Patient Care Coordinator (aka Receptionist)

  • Schedule patient appointments.
  • Answer phones, take and distribute messages, greet and check in patients, manage emailed communications with patients.
  • Manage requested schedule changes for existing patients, updating wait-list spreadsheet to document patients’ availability and expedite flow of new patient appointments.
  • Send welcome letters to patients at the start of therapy to reinforce polices and confirm scheduling arrangements.
  • Assist in notifying patients when provider is not available.
  • Build provider schedules and adjust as needed. Document time-off requests.
  • Communicate with clinical and administrative staff regarding the status of discharged patients and those reengaging in therapy.
  • Check new patient paperwork for completeness and accuracy.
  • Maintain and manage patient records.

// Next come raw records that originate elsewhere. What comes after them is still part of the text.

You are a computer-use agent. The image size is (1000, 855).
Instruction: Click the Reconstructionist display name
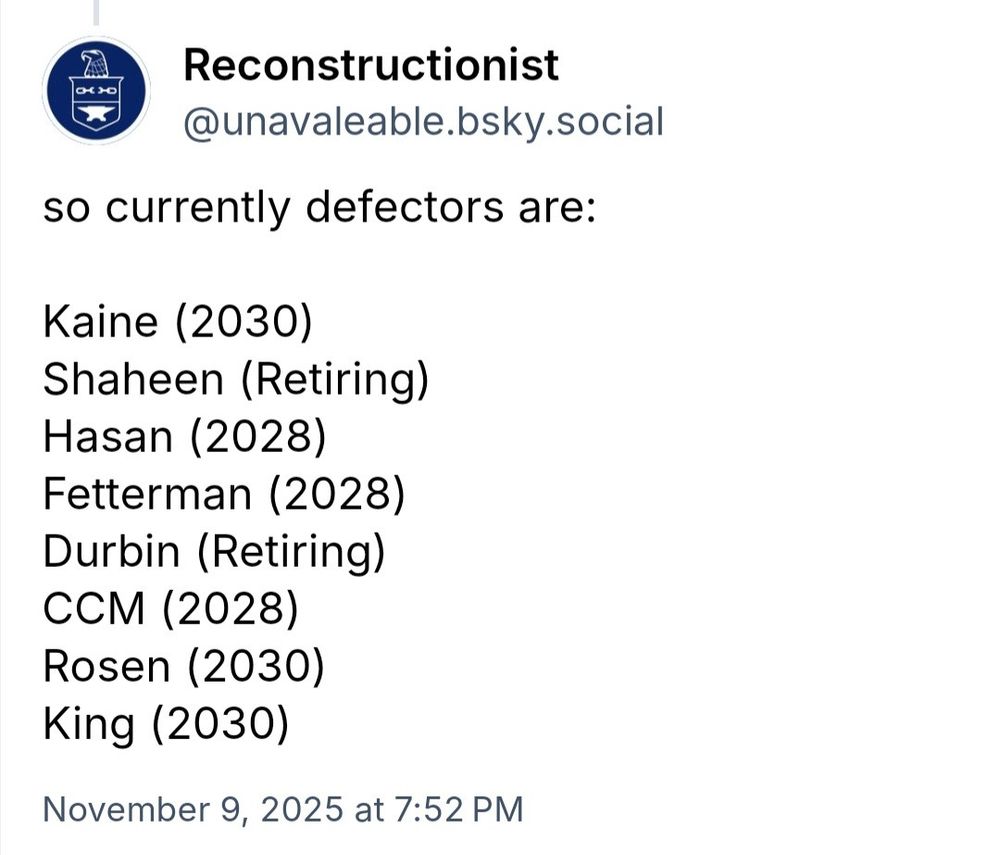coord(371,66)
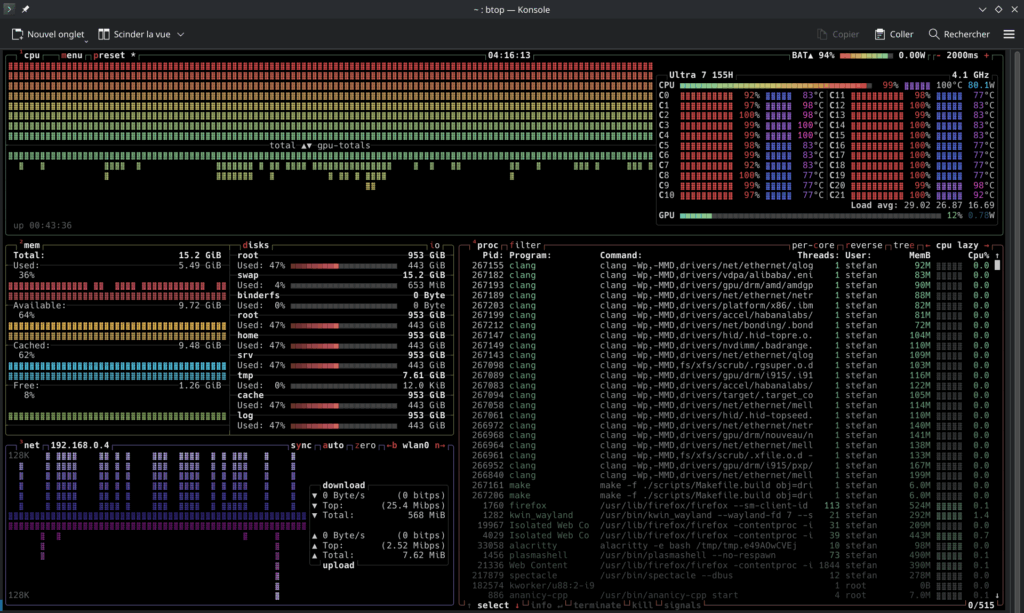Toggle per-core CPU usage in proc
Image resolution: width=1024 pixels, height=613 pixels.
click(x=812, y=245)
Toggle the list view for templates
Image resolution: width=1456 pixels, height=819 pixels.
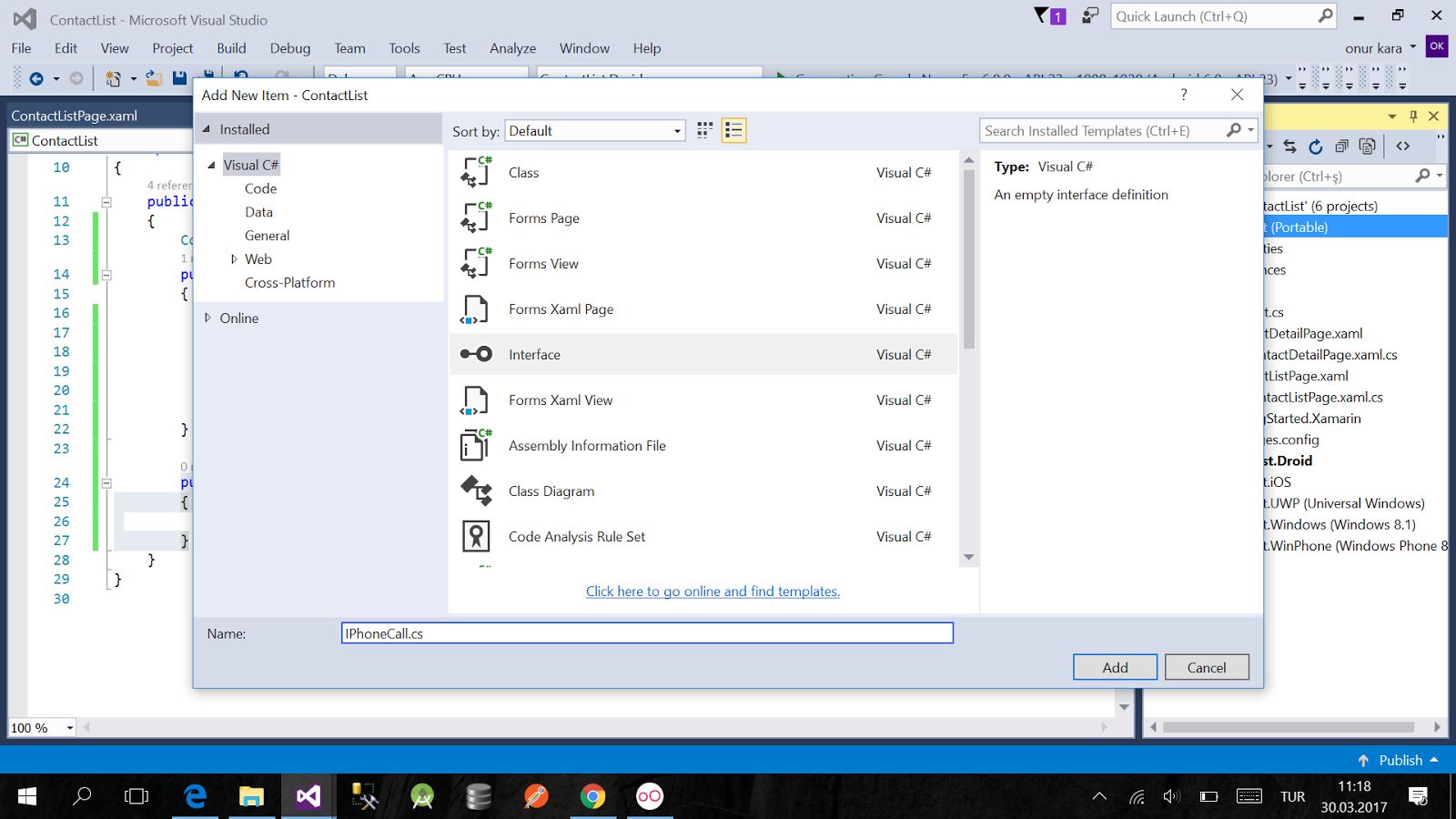[x=733, y=130]
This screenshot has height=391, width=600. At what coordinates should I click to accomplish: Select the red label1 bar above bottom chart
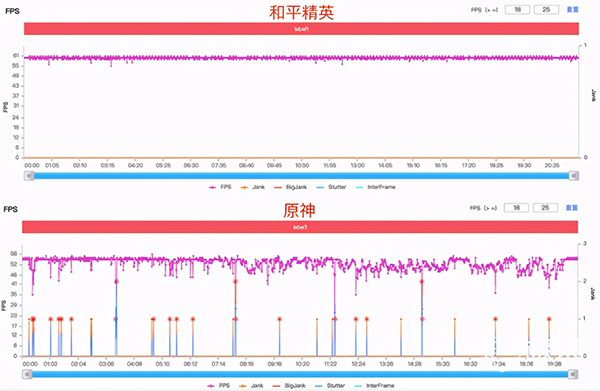click(x=300, y=227)
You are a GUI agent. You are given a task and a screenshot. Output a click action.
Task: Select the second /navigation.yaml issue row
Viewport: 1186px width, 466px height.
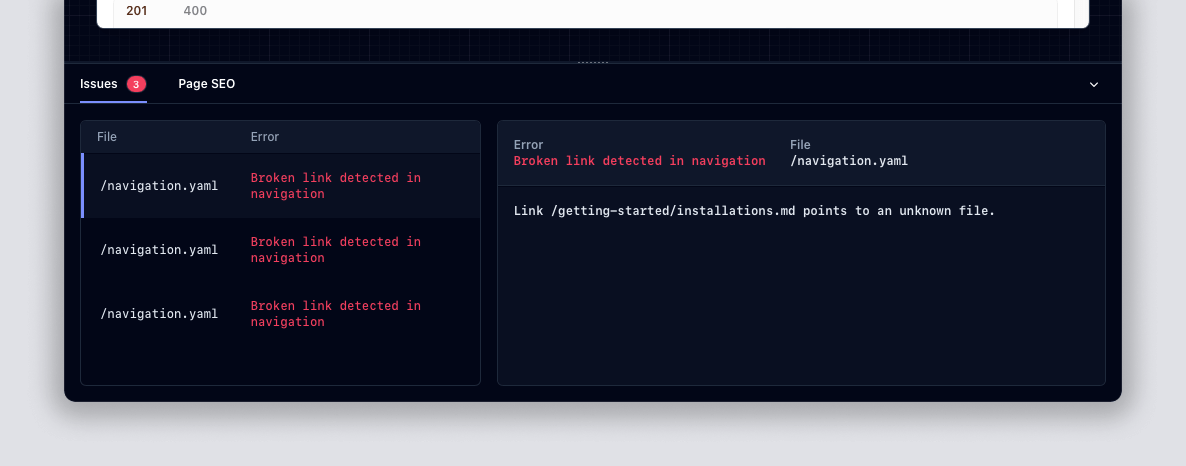tap(159, 250)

Scan documents, label and import documents to patient accounts, assemble charts. Scan and disassemble discharged charts.
  • Work to convert existing charts to EMR.
  • Take copays and coinsurance payments on check-in, over the phone, and via electronic transfer.
  • Process EFT insurance and HSA payments as needed, apply to accounts.
  • Pick up, open, and distribute mail and faxes.
  • Prepare and address statements and claim forms, mail them out.
  • Get new privacy policies signed annually.
  • Assist in tracking new referrals, authorizations, and prescriptions as needed.
  • Fulfill requests for chart notes, reports, and other medical records.
  • Track patient attendance. Send letters to address attendance issues. Track no-show fees.
  • Administrative support to clinicians and staff as needed.
  • Billing support as needed.
  • Maintain library and track the loan of clinic materials.
  • Assist in maintaining printed forms for staff.
  • Maintain waiting room: straighten up, clean windows, vacuum, update reading materials, clean chairs and toys, sweep foyer, maintain waiting room signs.
  • Maintain bathrooms: regularly stock paper products and soap, take out trash and recyclables.
  • Clean doors and windows in treating areas and throughout the clinic.

What do you do when you do what you do?